**Task description**
All pictures are to be omitted while the lines starting at the line with "This screenshot has height=965, width=1232." and ending at the line with "the car anti-slip" in the material below are retyped exactly, both ends included.

**Information**
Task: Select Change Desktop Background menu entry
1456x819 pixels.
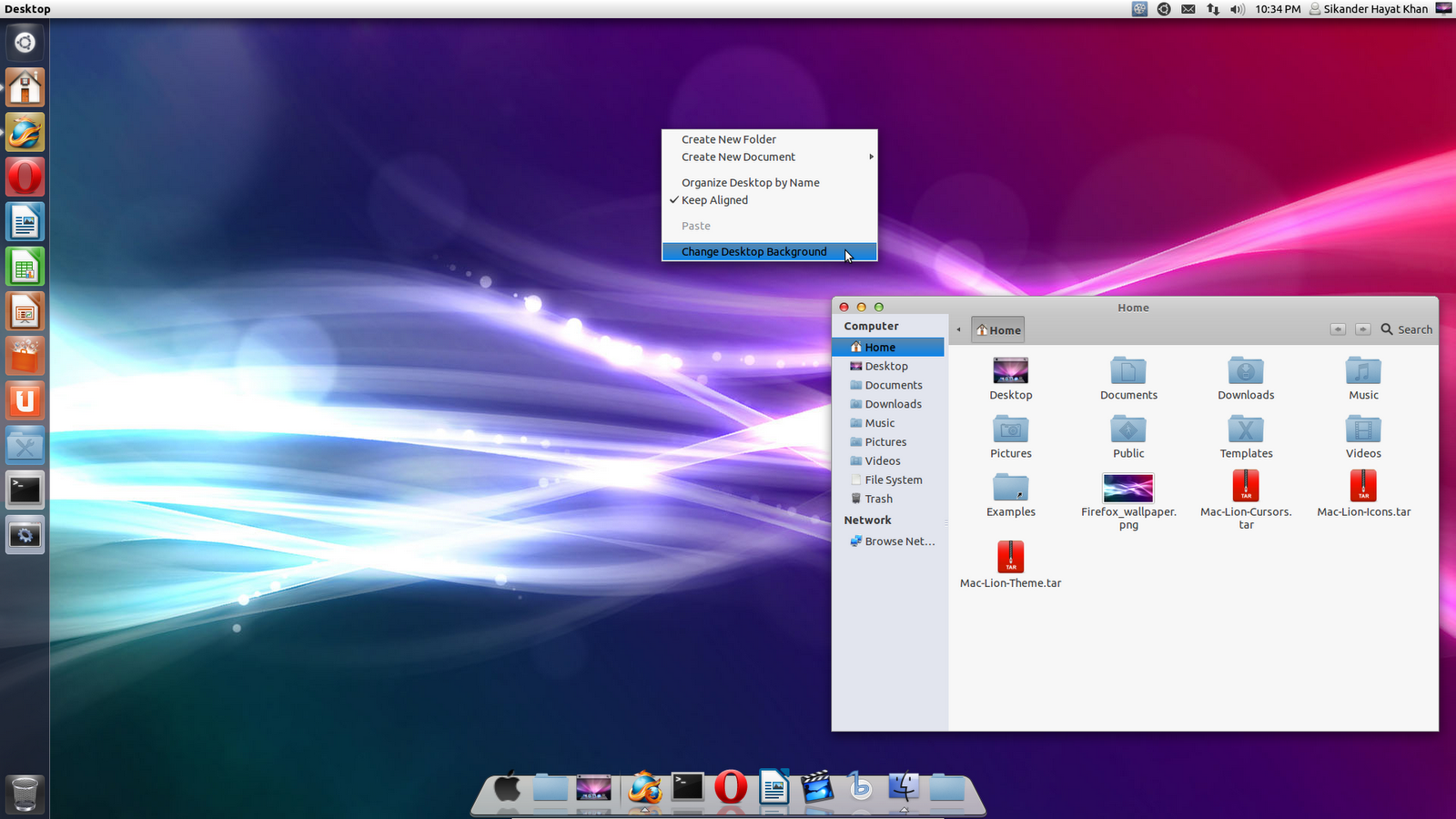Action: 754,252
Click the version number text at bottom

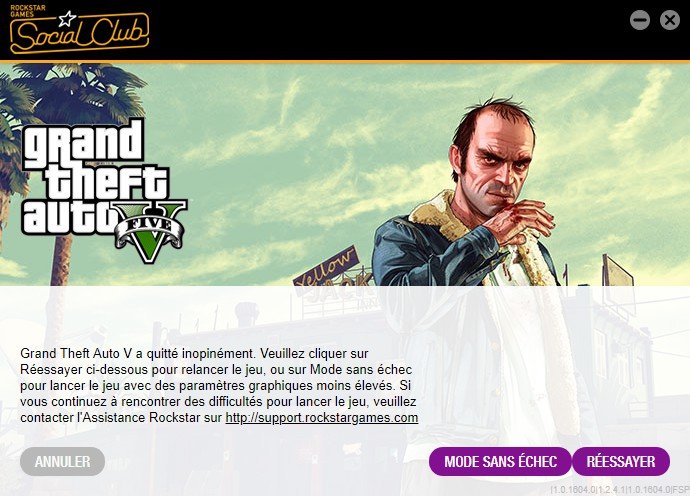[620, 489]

==

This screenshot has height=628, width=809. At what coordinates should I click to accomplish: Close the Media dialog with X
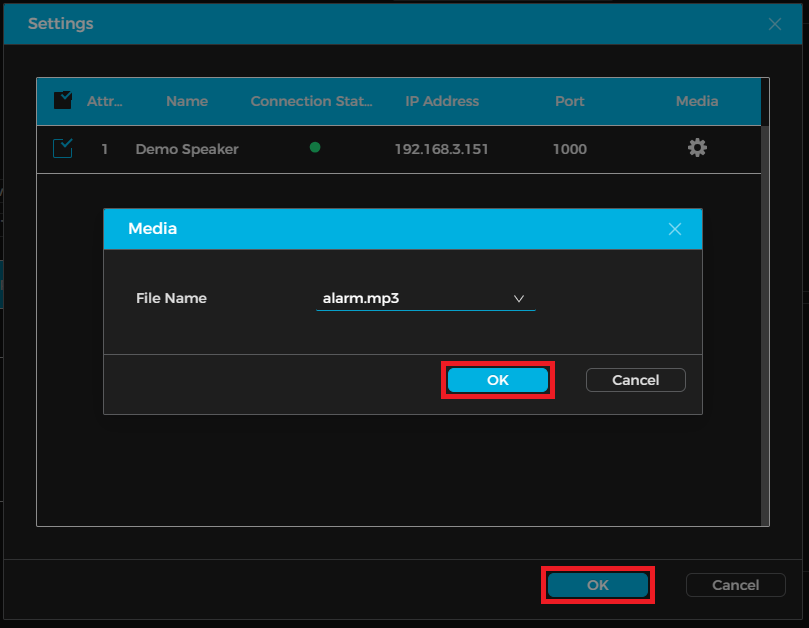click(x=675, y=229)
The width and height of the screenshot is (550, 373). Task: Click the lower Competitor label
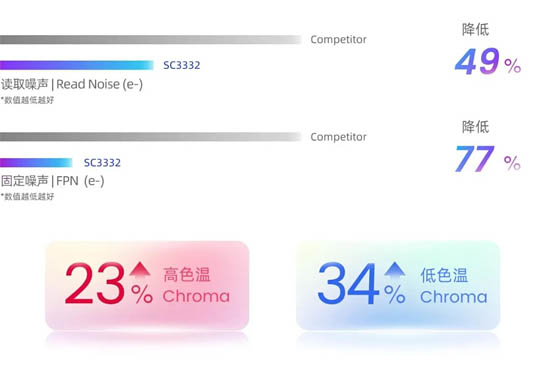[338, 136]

--

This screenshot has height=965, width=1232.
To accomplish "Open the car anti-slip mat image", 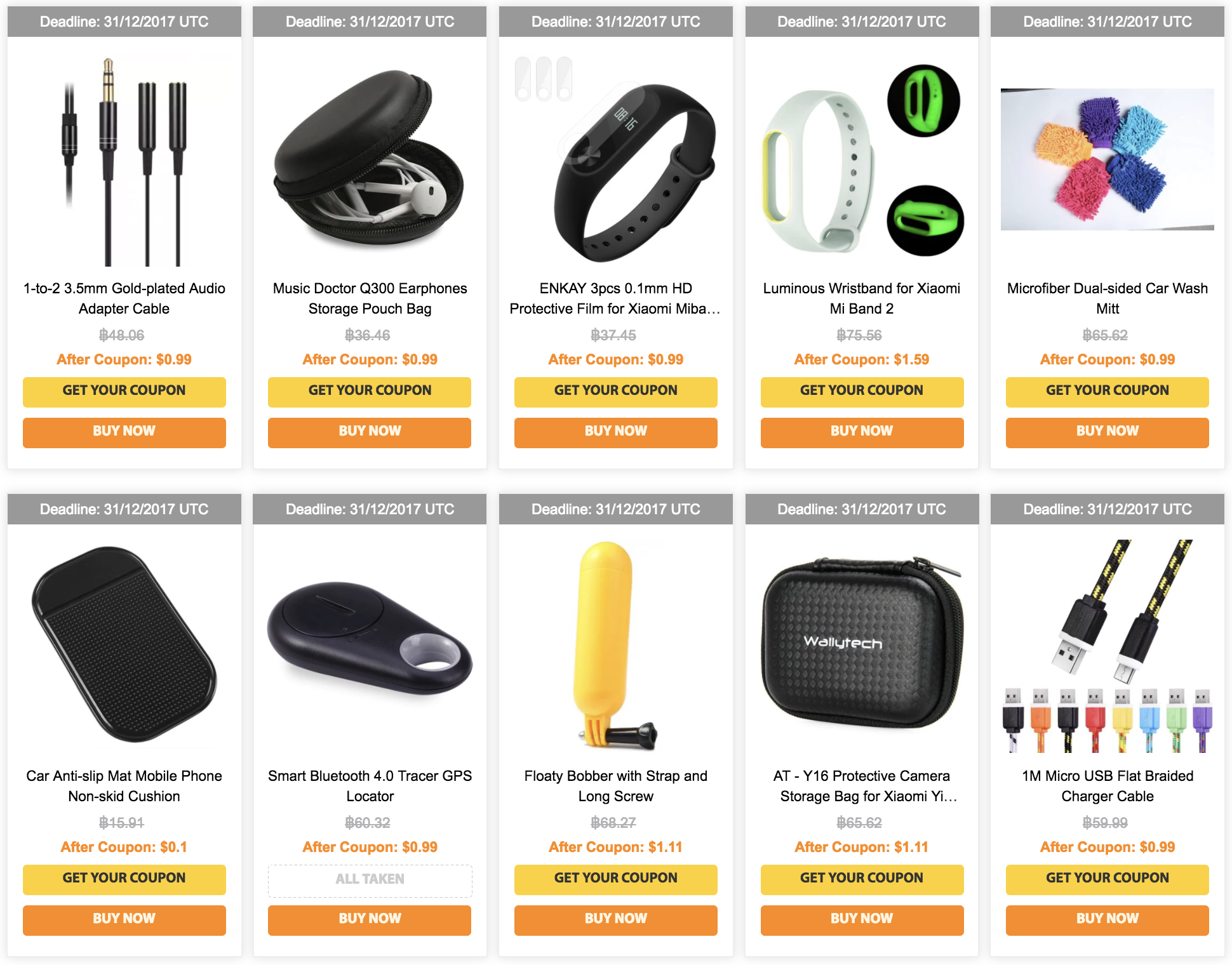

**Result of this task**
This screenshot has height=965, width=1232.
To accomplish "Open the car anti-slip mat image", 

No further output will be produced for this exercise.